**Instructions to follow**: Print the records below exactly as they appear. Omit all pictures.

━━━ Exercise inputs

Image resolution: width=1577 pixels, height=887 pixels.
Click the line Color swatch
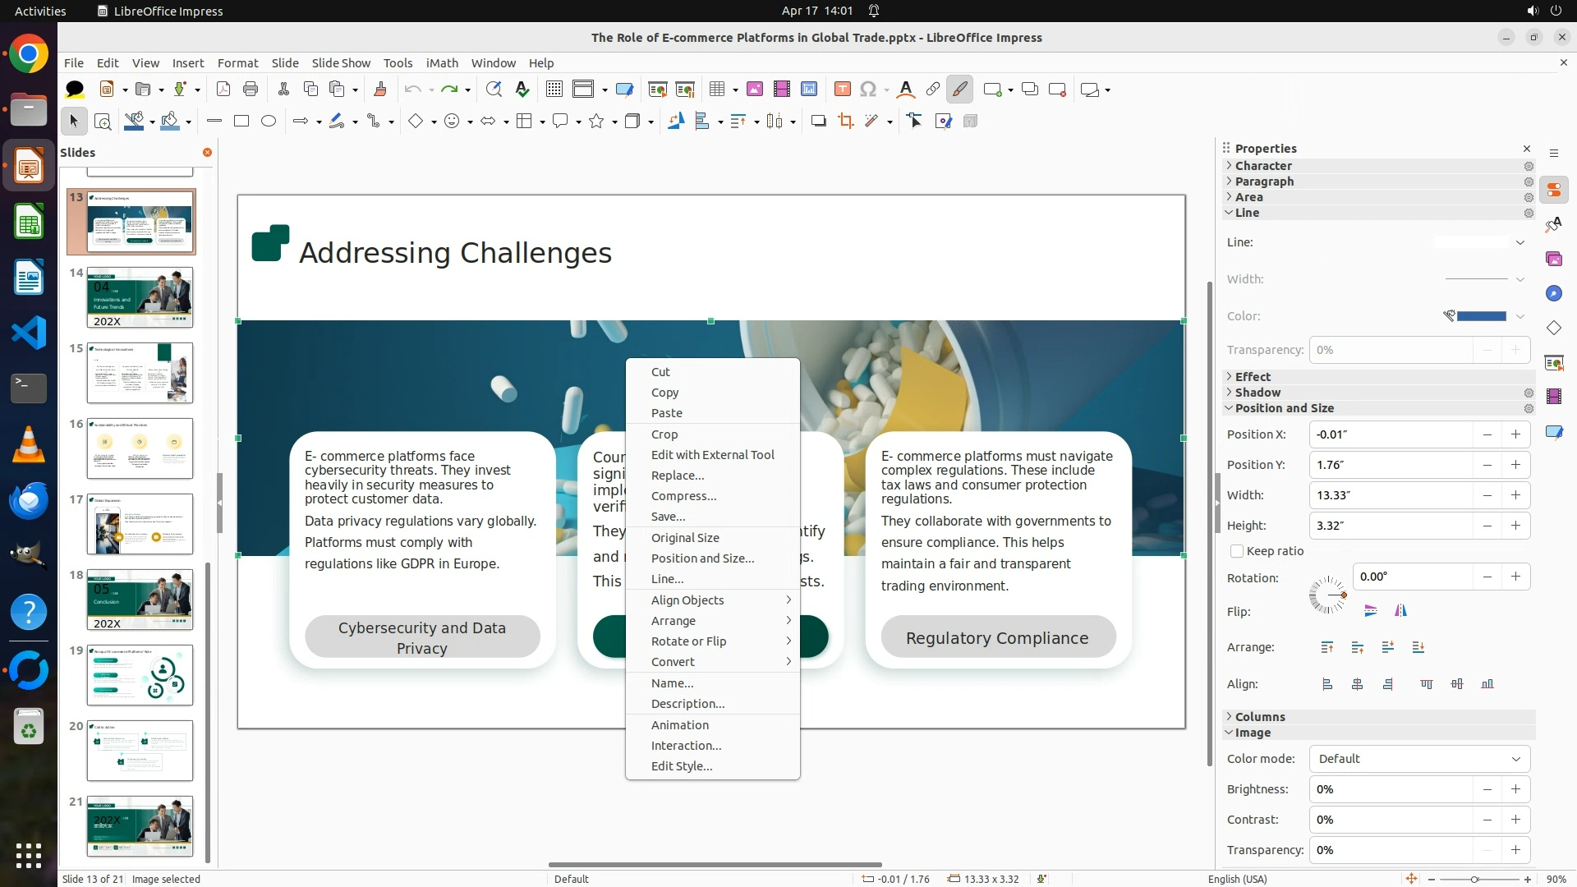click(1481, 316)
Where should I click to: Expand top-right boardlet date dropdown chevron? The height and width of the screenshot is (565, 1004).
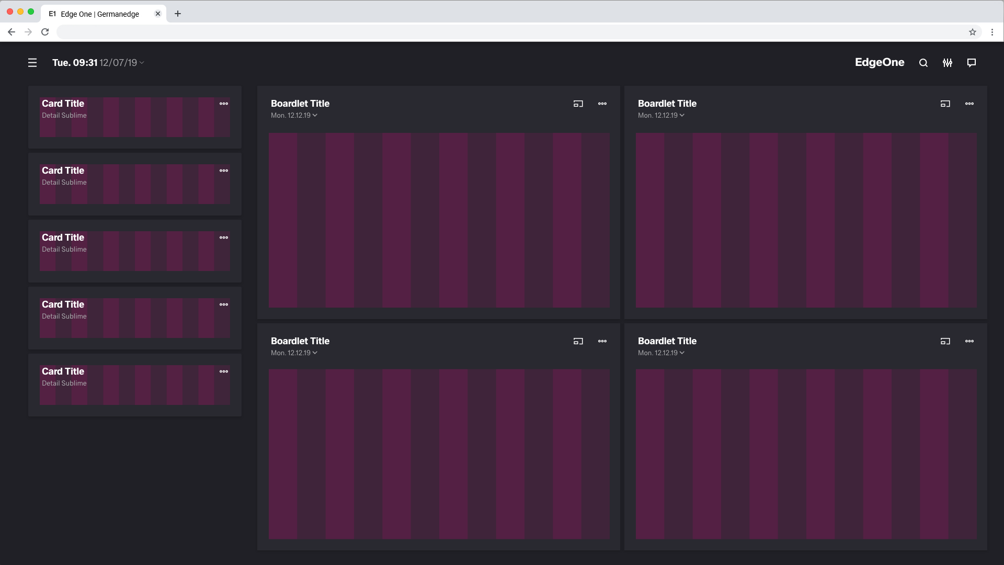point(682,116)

━━━━━━

**Exercise answer**:
Image resolution: width=1577 pixels, height=887 pixels.
Click the line Color swatch
click(1481, 316)
Where should I click to: Expand top-right boardlet date dropdown chevron? The height and width of the screenshot is (565, 1004).
point(682,116)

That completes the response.